Qui inizia La storia dello Zoo. Peter è seduto su una panchina a leggere e viene avvicinato da Jerry, un tipo strano, dall’aria trasandata ma non sporca, dall’atteggiamento invadente ma non aggressivo. Jerry viene dai bassifondi, vive in periferia ed è tutto quello che Peter non è mai stato. Ma Jerry sembra anche essere quello di cui Ann avrebbe desiderio, un uomo ruvido, volitivo, forte. Tra i due inizia un dialogo apparentemente innocuo. Jerry vuole solo raccontare una cosa che gli è successa allo zoo, ma non fa altro che intromettersi sempre di più nella vita di Peter fino a parlare di sua moglie Ann. Il dialogo tra i due diventa sempre meno civile con Jerry che, con un raptus di violenza, spintona Peter a terra e s’impossessa della panchina. Per Peter il gesto è intollerabile, grazie alle provocazioni dell’estraneo capisce quali siano gli aspetti insopportabilmente
“civili” del suo carattere, la gabbia di buone maniere e pacata razionalizzazione che lo rendono una piantina d’appartamento, ma decide comunque di trattenersi dal fare rissa con Jerry. Quando questi però gli lancia un coltello ai piedi sfidandolo a raccoglierlo e a combattere “ad armi pari” perché a mani nude non sarebbe in grado di tenergli testa, Peter prende il coltello in mano e in un attimo si ritrova Jerry addosso.
L’abilità di Albee è quella di saper spiazzare lo spettatore senza tradirne le aspettative, l’attacco di Jerry si rivela infatti un’azione disperata per togliersi la vita. Prese le mani di Peter che stringevano il pugnale Jerry si conficca la lama nel ventre e rivela d’aver preso questa decisione allo Zoo, davanti alla gabbia delle belve feroci. Per uscire dalla ferocia della sua stessa gabbia. La storia dello zoo era quindi la storia che stava scrivendo proprio in quel momento davanti a Peter, “La pubblicheresti?” gli chiede.

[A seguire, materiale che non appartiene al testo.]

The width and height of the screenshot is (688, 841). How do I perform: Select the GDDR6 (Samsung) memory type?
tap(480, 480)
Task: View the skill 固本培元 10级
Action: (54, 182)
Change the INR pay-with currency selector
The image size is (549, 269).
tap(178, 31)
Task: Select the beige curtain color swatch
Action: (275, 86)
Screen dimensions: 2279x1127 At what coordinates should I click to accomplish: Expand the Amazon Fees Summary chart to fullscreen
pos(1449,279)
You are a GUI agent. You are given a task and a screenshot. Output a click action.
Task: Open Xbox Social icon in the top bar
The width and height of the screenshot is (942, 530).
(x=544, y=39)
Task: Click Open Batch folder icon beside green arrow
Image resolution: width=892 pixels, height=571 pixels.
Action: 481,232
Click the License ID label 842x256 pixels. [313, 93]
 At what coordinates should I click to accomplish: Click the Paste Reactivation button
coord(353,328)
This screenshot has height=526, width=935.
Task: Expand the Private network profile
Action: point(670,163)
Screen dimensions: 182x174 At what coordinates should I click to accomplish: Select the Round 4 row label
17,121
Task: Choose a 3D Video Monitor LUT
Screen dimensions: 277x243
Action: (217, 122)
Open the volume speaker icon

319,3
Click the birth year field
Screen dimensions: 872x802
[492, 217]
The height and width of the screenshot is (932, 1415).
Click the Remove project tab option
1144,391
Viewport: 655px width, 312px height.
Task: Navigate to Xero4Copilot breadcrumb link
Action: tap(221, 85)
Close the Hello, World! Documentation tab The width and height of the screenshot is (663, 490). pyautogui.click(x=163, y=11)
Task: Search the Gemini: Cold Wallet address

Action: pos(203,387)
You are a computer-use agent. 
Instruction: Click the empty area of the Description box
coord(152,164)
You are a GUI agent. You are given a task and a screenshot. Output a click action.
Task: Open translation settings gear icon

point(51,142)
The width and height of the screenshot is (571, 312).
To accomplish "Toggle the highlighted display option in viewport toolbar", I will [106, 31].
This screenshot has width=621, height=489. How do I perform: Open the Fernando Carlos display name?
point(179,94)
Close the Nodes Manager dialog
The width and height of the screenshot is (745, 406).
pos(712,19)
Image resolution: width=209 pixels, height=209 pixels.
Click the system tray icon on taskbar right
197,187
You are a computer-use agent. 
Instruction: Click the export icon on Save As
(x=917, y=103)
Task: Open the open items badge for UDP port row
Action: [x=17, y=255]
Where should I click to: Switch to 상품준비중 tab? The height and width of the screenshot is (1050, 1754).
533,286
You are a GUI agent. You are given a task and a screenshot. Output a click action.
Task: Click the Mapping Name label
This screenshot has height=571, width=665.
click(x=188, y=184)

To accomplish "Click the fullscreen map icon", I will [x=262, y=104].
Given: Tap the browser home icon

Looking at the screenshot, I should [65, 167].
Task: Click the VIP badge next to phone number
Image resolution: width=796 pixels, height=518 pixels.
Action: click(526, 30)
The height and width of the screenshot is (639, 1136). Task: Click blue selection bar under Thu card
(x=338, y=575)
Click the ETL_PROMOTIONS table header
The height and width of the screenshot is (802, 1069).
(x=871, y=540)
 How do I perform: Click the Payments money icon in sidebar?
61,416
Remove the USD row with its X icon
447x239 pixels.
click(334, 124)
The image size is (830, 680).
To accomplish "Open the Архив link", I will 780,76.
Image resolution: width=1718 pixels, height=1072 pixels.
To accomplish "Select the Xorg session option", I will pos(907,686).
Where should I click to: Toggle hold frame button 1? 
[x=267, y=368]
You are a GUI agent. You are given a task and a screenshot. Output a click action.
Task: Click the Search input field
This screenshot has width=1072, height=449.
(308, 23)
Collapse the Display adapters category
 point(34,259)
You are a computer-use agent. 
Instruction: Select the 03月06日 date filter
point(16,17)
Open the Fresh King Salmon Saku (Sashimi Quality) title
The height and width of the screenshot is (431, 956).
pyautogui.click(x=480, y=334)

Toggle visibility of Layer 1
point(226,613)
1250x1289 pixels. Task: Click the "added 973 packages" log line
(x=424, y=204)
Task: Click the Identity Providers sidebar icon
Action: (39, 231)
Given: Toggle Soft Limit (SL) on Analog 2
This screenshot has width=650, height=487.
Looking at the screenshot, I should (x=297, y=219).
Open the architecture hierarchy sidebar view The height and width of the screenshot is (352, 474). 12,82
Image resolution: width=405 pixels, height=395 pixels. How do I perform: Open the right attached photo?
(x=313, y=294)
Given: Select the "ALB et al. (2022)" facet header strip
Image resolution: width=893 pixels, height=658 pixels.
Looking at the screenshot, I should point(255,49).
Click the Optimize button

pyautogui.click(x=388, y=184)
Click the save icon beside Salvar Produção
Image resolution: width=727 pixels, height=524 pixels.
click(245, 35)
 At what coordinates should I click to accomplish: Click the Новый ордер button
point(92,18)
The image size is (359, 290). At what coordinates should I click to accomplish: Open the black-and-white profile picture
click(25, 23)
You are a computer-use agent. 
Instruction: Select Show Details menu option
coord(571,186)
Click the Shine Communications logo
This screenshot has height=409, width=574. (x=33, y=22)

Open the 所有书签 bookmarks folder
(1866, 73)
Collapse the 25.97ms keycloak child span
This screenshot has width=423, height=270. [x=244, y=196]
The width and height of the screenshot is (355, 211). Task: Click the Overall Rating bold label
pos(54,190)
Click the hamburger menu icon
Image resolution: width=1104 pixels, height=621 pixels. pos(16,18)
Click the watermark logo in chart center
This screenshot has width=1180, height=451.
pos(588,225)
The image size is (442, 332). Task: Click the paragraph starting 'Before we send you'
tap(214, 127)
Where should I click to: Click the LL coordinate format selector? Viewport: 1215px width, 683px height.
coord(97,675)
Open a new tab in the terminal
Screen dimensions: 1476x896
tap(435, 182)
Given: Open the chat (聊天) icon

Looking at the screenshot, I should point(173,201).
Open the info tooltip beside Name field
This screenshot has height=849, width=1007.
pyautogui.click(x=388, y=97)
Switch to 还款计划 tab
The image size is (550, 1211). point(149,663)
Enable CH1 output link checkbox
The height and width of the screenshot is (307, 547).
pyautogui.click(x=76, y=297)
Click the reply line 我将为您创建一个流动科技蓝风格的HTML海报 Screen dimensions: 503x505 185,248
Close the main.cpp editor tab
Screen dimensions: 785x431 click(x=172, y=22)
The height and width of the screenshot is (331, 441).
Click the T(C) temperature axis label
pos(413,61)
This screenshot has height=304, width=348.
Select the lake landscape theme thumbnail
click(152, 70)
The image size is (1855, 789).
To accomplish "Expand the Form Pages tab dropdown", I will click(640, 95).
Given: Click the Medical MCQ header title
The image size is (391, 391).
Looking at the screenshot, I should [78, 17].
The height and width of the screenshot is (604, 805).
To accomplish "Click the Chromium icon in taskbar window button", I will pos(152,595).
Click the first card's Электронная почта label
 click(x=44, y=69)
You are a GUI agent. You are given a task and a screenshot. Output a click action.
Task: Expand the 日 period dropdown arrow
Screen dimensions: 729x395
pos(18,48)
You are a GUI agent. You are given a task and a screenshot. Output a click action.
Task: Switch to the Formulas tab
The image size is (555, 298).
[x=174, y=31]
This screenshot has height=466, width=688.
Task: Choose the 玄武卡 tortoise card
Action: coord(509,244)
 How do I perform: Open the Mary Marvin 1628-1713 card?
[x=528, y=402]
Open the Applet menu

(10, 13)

Le lame affilate che in Vita casalinga sono squisitamente verbali prendono violenza fisica in La storia dello zoo e ritraggono un’umanità sola, isolata, disabituata a comunicare e condividere, in un modello di mondo materialistico fatto di disparità sociali e disumanizzazione. Il tutto raccontato da Albee con la consueta maestria dialettica e un linguaggio in cui domina un’amara ironia.